Higher fuel prices and increased carbon emissions have been giving nuclear energy a boost. So far this year, the Nuclear Regulatory Commission has received licensing requests for 19 new nuclear power plants. That number could increase exponentially, along with the number of suitable sites for a plant, if the NRC approves a brand-new design for portable modular units developed at Oregon State University.
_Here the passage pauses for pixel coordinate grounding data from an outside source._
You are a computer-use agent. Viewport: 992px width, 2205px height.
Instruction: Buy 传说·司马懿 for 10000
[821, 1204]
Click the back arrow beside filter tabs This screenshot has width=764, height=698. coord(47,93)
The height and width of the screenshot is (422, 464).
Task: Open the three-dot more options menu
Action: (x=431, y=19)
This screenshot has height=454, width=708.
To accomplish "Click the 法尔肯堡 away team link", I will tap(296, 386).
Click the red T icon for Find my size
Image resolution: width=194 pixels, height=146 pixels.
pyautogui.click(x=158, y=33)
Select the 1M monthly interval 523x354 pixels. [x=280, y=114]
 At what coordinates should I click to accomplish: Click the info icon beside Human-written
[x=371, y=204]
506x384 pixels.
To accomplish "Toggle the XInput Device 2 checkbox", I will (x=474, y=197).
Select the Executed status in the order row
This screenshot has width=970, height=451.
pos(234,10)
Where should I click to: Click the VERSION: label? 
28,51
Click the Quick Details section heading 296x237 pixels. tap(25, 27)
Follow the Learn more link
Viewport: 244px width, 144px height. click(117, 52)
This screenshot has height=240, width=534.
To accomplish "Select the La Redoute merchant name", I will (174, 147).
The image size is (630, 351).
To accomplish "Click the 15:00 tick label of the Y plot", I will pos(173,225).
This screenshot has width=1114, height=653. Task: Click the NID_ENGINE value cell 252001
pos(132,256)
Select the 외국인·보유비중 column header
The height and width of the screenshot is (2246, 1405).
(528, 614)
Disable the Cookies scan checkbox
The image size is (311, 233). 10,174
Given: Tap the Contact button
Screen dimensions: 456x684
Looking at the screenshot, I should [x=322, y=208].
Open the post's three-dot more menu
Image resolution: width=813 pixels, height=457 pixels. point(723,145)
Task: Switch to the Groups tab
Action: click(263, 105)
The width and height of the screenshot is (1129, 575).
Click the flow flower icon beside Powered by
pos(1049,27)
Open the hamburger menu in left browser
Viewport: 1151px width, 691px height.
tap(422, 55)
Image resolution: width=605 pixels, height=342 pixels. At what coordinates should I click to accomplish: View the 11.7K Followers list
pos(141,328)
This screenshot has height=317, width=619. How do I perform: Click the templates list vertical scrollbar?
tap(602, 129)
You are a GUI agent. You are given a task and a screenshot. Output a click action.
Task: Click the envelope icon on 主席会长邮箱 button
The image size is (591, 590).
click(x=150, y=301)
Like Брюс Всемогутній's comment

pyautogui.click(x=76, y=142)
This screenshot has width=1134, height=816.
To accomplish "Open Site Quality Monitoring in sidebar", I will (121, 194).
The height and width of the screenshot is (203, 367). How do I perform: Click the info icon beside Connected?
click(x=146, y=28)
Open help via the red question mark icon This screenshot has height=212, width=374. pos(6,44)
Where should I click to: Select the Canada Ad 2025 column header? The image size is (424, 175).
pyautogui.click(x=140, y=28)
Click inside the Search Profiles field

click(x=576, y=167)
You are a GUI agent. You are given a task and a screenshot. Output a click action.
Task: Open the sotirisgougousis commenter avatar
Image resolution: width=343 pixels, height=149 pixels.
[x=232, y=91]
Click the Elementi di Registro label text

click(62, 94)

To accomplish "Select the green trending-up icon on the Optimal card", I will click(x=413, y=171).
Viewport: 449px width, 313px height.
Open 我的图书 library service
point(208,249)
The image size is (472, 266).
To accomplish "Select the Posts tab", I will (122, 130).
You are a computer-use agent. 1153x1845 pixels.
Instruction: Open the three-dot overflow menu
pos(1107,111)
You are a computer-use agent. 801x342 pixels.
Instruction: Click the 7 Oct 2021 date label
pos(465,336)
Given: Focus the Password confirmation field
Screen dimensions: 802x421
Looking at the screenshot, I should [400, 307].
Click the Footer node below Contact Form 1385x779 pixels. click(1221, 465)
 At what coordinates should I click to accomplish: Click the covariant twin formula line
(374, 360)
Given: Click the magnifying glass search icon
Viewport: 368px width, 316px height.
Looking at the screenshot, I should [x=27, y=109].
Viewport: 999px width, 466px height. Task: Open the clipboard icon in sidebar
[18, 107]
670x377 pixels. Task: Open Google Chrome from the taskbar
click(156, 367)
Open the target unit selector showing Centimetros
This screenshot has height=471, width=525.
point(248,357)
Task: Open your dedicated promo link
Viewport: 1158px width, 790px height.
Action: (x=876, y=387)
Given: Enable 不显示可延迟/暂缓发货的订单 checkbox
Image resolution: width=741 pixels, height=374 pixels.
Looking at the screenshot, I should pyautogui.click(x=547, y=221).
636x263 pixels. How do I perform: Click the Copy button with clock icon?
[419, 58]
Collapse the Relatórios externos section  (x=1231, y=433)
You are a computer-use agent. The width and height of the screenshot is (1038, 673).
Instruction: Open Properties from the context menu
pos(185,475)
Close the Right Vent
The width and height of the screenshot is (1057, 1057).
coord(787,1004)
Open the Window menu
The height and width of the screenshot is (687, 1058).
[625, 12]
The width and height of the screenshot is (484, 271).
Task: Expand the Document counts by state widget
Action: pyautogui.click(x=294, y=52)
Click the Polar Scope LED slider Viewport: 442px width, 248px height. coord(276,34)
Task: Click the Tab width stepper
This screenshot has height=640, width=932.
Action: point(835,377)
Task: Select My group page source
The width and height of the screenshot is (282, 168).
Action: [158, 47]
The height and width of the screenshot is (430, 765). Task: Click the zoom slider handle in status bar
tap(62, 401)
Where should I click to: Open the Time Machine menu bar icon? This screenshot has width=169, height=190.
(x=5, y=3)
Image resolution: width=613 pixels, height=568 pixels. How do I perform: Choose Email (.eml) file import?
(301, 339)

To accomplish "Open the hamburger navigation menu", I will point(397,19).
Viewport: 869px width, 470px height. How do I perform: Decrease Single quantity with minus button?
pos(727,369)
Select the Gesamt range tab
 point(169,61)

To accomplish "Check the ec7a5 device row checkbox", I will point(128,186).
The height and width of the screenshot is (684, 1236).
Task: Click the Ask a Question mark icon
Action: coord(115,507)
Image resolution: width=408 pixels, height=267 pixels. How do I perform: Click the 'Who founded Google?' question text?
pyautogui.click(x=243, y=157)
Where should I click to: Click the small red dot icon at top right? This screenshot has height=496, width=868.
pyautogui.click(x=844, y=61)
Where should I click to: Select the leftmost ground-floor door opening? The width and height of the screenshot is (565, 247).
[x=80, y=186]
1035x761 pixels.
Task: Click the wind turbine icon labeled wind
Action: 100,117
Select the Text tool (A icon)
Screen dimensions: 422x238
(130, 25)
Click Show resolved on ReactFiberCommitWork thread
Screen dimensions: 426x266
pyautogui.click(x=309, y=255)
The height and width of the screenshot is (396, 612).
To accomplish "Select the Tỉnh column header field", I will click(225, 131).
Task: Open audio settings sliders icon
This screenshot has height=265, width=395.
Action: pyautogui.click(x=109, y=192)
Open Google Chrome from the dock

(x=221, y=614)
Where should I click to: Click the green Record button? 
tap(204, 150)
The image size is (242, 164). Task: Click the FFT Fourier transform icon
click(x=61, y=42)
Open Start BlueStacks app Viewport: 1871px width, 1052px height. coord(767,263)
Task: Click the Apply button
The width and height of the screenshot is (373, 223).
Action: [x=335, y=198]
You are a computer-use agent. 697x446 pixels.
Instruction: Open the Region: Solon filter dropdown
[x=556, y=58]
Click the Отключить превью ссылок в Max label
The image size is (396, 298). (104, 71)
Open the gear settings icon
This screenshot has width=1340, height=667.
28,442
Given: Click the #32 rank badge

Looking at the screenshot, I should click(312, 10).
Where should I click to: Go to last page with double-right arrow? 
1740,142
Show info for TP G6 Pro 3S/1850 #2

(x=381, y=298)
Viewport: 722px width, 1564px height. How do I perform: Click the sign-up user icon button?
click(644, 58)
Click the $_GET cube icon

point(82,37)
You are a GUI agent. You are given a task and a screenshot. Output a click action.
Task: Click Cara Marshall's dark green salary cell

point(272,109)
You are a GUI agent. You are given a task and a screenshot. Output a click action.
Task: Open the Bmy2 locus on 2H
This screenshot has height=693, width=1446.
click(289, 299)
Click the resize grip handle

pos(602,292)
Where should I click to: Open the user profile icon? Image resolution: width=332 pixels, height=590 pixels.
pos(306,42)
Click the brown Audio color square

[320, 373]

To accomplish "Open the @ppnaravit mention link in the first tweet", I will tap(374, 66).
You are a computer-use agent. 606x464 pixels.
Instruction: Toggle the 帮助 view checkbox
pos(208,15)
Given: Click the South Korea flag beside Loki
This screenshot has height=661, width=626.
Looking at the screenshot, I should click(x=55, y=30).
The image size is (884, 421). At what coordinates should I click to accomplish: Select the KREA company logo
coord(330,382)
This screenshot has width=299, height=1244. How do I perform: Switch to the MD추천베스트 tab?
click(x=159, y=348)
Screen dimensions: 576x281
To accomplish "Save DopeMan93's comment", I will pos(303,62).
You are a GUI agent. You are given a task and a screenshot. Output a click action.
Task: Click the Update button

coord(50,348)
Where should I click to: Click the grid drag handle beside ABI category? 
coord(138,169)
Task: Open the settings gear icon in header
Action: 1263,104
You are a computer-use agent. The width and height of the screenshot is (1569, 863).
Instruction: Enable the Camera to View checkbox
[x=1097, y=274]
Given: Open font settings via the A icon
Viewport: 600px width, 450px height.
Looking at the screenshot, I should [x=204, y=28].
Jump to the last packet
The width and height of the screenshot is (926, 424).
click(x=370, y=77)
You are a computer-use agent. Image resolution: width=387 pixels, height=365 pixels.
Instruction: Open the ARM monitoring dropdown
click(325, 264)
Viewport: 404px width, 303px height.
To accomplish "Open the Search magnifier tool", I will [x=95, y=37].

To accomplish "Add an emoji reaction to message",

Interest in minireactors has grown over the past few years, according to Felix Killar at the Nuclear Energy Institute. “They're simple and robust, with safety features to allow a country without nuclear expertise to gradually put in small plants, and get people trained and familiar with them before moving into more complex plants.” But small-scale plants could prove useful in the United States, too, particularly in areas where residents must now rely on diesel generators for electricity. Toshiba is reportedly working on a small-scale design for Galena, Alaska. But NuScale Power, the startup spun from Oregon State, is the first American company to submit plans to the NRC, which regulates all domestic nuclear power plants.
The plant's design is similar to that of a Generation III+ “light water” reactor, but the size is unusual. “The whole thing is 65 ft. long,” explains Jose Reyes, head of the nuclear engineering department at Oregon State and a co-founder of NuScale Power. The reactor unit of NuScale's containment unit is 14 ft., compared to a Westinghouse AP1000, a standard current design, which is about 120 ft. in diameter. It has to be built and serviced on-site, but NuScale's units could be manufactured at the factory, then shipped on a rail car or heavy truck to any location and returned for refueling.
As in modern reactors, the containment shell acts as a heat exchanger, Reyes explains. The water closest to the core is vented into the outer shell as steam, where it condenses and drips into the cooling pool, which is recirculated to cool the core. The whole unit sits below grade, without telltale cooling towers. The reactor doesn't use pumps to circulate the water if the unit overheats, which means it needs no external power to cool down. That's a “passive safety” feature that protects the unit from electrical sabotage.
The new unit can be manufactured cheaply, with standard turbines from General Electric, for example, rather than custom-made parts. Because the steel reactor vessel is only 9 ft. in diameter, it can be made entirely in the U.S., rather than relying on Japan Steel Works, the only manufacturer who can cast today's one-piece, 25-ft.-plus reactor vessels.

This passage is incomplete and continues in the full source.